Open Access
Add to BibSonomyAbstract
Photonic metamaterials and metasurfaces are nanostructured optical materials engineered to enable properties that have not been found in nature. Optical characterization of these structures is a challenging task. We report a reliable technique that is particularly useful for characterization of phase properties introduced by small and spatially inhomogeneous samples of metamaterials and metasurfaces. The proposed structured light, or vortex based interferometric method is used to directly visualize phase changes introduced by subwavelength-thick nanostructures. In order to demonstrate the efficiency of the proposed technique, we designed and fabricated several metasurface samples consisting of metal nano-antennas introducing different phase shifts and experimentally measured phase shifts of the transmitted light. The experimental results are in good agreement with numerical simulations and with the designed properties of the antenna arrays. Due to the presence of the singularity in the vortex beam, one of the potential applications of the proposed approach based on structured light is step-by-step probing of small fractions of the micro-scale samples or images.
© 2016 Optical Society of America
1. Introduction
The emergence of metamaterials (MMs) opened new ways to overcome the limitations of modern optics by enabling optical properties that have not been found in nature [1–9]. In metamaterials, both dielectric permittivity and magnetic permeability of the material can be tailored to direct the electromagnetic waves in a prescribed trajectory or to impose certain amplitude, phase, or polarization properties onto the transmitted or reflected beams. While significant progress in design and fabrication of optical MMs has been made over the last decade, several challenges still remain, including significant losses, limited bandwidth, and difficulties of large-scale, three-dimensional (3D) MM fabrication and integration.
Recently, optical metasurfaces (MSs) have emerged as a new class of optical MMs with reduced dimensionality, and have been shown to provide unparalleled opportunities for controlling both the amplitude and phase of light using engineered interfaces [10–33]. Metasurfaces gave rise to the new field of ‘flat photonics’ that utilizes subwavelength-thick nanostructures to overcome current limitations of conventional 3D MM designs. Various approaches and designs of MSs have been demonstrated. An important class of such devices includes space-variant Pancharatnam–Berry phase optical elements (PBOEs) [10–17]. Using space-variant phase modification induced by transversely inhomogeneous metal stripes arranged into subwavelength gratings, the conversion of circular polarization into radial polarization was demonstrated [10,11]. Purely dielectric polarization dependent PBOEs based on computer-generated subwavelength gratings have been proposed for designing components for optical switching, optical interconnects, and beam splitting [12]. Recently, the optical Rashba effect in an inversion-asymmetric MS was demonstrated in manipulating of the thermal emission as well as in plasmonics applications [17]. A novel approach to beam manipulation using flat optics based on plasmonic antenna arrays was shown to enable novel flat lenses and optical components for creating mid-infrared optical vortices as well as near-infrared MS-based devices [18–30].

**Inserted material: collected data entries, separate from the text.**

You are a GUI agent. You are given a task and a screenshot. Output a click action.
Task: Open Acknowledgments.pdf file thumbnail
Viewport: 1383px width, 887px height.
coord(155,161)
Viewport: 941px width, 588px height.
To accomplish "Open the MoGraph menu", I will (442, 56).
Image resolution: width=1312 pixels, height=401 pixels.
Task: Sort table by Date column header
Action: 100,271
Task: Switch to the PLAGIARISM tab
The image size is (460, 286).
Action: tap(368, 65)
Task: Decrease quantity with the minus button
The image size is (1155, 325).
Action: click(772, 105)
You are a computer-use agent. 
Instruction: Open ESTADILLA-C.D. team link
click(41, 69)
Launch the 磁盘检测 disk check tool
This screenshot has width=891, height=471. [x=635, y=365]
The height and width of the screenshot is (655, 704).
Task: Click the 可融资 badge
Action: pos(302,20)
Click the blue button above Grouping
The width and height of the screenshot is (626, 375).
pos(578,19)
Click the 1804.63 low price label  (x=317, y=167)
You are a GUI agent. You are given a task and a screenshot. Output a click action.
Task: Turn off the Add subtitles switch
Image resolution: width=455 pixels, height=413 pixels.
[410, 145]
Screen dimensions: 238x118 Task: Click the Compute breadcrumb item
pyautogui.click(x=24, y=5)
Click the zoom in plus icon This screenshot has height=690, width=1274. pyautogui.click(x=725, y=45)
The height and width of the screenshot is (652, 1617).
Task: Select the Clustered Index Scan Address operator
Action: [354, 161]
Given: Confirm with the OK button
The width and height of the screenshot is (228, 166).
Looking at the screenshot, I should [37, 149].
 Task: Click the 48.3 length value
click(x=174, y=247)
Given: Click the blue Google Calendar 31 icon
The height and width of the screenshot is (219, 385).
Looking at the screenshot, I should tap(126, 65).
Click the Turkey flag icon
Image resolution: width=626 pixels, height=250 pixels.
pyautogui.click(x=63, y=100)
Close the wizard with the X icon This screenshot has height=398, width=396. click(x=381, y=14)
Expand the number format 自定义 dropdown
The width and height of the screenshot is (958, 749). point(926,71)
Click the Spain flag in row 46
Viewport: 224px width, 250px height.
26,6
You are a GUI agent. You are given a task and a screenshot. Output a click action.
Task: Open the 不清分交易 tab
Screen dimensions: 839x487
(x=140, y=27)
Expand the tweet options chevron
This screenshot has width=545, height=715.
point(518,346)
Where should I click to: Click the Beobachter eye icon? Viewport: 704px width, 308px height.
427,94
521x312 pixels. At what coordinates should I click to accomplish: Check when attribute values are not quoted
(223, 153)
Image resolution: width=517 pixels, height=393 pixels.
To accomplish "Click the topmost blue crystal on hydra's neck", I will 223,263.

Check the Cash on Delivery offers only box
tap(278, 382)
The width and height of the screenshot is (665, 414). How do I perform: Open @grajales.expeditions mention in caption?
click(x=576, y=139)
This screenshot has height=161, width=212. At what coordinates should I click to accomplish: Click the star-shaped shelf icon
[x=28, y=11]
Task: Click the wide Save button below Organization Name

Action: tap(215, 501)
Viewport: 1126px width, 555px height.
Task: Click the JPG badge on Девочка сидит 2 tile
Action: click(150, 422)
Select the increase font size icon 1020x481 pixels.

From the very beginning of metamaterial research, it has become clear that unambiguous characterization of optical properties of these engineered nanostructures requires accurate measurements of both the amplitude and phase of light transmitted through and/or reflected by the structure. Several techniques for optical characterization of metamaterials, including polarization and walk-off interferometry [9], multiple measurements of the metamaterials itself and the corresponding “metamaterial phase masks” [2], reflective Mach-Zehnder interferometry [34], or spectroscopic ellipsometry [35] have been developed. While both interferometry and ellipsometry are well-established measurement techniques, several unique requirements emerge with the development of nano- and meta-structures. In particular, MMs and MSs are often designed to simultaneously manipulate multiple parameters of the light beams, such as amplitude, phase, and polarization. As a result, they are typically characterized by a transverse and/or longitudinal structure or rapid variations of the optical properties across the sample that complicate interferometric measurements, or small sample size which makes ellipsometry inapplicable.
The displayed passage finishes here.